Quote:
Originally posted by bteagarden
I wonder if there isn't something incompatible between DLP (or at least my particular X1) and the blue bar test. |
A friend and I were discussing this recently, and this is what he said:
"One disturbing thing that I learned recently, however, is that the old,
familiar method of calibrating your NTSC decoder by looking at color
bars patterns through a blue filter isn't necessarily valid on non-CRT
displays. The blue filter method assumes that the blue filter will
show exactly the level of the blue signal output from the NTSC decoder.
The modern standard NTSC color space (SMPTE-C) assumes red, green, and blue primaries that match standard CRT phosphors. The primaries on our projector are different. In particular, if you use color correction
settings to adjust the color of the primaries (to hopefully better
match the standard primaries), that actually can cause some mixing of
the projector's actual primaries when displaying standard primaries.

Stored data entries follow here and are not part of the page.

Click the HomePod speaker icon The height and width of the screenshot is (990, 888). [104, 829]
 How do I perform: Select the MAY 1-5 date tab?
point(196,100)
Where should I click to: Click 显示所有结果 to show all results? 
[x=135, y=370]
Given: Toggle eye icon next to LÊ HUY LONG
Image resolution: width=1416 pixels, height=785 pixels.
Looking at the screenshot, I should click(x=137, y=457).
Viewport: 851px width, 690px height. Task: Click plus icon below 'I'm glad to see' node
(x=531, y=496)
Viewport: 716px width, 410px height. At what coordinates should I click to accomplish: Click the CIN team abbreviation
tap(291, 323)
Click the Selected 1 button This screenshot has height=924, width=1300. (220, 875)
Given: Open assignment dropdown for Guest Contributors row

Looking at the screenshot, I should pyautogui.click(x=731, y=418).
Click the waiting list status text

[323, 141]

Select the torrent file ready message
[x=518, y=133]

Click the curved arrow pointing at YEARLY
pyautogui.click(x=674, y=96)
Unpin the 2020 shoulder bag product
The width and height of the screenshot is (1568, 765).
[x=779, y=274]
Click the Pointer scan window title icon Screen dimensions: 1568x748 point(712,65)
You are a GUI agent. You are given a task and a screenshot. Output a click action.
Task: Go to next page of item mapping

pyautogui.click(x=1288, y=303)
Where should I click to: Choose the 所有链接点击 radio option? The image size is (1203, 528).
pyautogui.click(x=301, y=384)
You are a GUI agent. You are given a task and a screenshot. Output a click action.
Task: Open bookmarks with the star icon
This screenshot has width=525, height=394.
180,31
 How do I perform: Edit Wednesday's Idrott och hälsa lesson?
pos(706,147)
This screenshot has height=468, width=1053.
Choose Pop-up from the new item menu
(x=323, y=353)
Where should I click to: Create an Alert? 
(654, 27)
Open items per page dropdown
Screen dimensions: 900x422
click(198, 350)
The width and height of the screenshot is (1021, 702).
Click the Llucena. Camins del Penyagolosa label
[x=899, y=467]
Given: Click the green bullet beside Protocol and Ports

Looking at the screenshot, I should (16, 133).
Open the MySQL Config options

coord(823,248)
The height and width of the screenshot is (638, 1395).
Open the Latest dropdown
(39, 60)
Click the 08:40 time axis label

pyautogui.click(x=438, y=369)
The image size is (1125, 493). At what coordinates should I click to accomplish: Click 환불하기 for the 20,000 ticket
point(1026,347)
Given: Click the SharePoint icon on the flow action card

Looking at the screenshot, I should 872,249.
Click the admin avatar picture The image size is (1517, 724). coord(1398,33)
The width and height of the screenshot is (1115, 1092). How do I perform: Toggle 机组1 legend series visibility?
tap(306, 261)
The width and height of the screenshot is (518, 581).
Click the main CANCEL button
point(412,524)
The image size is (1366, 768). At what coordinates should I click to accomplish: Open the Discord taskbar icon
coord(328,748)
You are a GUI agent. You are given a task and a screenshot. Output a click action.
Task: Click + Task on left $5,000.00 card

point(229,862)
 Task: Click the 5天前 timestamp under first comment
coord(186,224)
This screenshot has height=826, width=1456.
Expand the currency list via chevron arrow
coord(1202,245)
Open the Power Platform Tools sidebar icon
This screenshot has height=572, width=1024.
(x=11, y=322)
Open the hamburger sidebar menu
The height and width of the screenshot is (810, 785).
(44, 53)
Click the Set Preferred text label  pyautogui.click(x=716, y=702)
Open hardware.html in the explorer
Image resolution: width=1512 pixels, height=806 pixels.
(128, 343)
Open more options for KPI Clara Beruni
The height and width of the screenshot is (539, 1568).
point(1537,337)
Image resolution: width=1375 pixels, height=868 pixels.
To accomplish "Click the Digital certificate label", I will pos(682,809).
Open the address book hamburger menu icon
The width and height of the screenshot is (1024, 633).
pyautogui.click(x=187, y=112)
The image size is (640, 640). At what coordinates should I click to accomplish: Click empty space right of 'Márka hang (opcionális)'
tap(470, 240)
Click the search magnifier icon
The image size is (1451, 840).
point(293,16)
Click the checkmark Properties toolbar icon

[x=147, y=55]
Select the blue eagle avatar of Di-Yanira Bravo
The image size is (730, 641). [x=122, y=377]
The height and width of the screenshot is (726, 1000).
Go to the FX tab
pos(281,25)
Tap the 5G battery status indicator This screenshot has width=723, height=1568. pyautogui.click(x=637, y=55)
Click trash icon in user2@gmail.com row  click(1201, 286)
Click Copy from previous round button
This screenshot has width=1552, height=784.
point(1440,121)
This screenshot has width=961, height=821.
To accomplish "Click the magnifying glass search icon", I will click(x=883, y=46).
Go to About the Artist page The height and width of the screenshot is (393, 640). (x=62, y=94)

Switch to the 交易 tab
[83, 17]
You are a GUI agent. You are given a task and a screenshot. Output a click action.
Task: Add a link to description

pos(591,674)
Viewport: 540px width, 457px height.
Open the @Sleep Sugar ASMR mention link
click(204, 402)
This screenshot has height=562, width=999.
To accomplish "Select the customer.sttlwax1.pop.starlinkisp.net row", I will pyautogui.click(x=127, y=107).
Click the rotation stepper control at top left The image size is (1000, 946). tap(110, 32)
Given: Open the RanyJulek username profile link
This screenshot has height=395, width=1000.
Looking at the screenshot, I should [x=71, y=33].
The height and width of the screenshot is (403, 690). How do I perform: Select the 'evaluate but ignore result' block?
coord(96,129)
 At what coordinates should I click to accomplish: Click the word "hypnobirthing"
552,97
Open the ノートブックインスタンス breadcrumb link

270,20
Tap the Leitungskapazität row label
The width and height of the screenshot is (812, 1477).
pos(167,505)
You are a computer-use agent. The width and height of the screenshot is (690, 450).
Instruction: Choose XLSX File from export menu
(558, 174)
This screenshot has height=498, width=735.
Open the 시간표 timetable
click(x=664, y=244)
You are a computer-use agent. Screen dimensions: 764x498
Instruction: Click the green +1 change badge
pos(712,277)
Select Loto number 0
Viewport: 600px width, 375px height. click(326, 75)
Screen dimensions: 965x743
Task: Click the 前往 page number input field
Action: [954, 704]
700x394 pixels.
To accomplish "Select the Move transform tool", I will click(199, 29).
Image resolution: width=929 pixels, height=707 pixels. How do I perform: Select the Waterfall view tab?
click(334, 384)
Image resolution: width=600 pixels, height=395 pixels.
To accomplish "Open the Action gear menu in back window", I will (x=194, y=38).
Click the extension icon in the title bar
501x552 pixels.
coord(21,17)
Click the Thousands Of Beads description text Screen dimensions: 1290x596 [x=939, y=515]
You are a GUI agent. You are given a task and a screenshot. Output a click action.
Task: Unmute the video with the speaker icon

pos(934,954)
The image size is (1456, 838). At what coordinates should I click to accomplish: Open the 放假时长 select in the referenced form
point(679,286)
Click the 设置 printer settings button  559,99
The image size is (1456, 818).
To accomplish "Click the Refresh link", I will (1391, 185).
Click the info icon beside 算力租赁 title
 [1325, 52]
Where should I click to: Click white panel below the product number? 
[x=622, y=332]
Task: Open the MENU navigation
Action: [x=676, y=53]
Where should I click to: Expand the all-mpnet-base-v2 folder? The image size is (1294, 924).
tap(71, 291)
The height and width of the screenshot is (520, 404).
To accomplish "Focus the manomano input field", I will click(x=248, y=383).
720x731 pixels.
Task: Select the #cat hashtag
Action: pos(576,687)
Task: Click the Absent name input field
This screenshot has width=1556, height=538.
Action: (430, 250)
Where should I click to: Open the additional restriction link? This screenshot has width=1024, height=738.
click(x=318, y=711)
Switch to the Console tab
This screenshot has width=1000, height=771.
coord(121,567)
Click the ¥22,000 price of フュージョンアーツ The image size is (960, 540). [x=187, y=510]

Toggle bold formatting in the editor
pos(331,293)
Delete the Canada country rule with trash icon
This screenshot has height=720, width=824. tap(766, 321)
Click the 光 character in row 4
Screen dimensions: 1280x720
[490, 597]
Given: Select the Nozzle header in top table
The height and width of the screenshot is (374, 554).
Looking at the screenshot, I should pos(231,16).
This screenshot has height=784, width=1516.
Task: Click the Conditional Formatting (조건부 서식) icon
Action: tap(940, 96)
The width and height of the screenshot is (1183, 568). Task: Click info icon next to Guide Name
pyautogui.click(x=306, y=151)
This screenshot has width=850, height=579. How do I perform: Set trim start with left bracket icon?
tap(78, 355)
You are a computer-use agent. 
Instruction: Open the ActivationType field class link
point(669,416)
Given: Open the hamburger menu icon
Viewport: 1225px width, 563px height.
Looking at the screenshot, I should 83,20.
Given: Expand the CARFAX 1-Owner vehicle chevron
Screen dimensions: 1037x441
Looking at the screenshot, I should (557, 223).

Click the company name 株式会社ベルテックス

What this means is that green or red signals coming out of the NTSC
decoder might actually include a little bit of the projector's blue in
order to get them closer to the standard green or red, but this little
bit of blue would be seem by you through the blue filter, thus messing
up this technique of calibrating the NTSC decoder using the blue
filter. This issue is described by Guy Kuo here (although his
explanation isn't entirely consistent with mine):
http://www.avsforum.com/avs-vb/showt...96#post4161596
As he describes, if your NTSC decoder is outside your display (like in
your scaler) and is connected with an analog RGB connection, then you
can work around this by just disconnecting the red and the green
signals while doing to the NTSC calibration. Some displays support
doing this internally.
So I'm not entirely sure what this means I should do for NTSC
calibration. Should I put all of the color correction settings to zero
before calibration? Or some other value? Guy Kuo recommends putting
the primaries where they turn a corner on the CIE chart, but he doesn't
suggest where to put the secondaries. I'm feeling a bit in the dark
here.
Regarding those color correction settings, though, at least I think I
have some idea that goal is to have the respective colors read as close
as possible to certain xy coordinates on the CIE chart."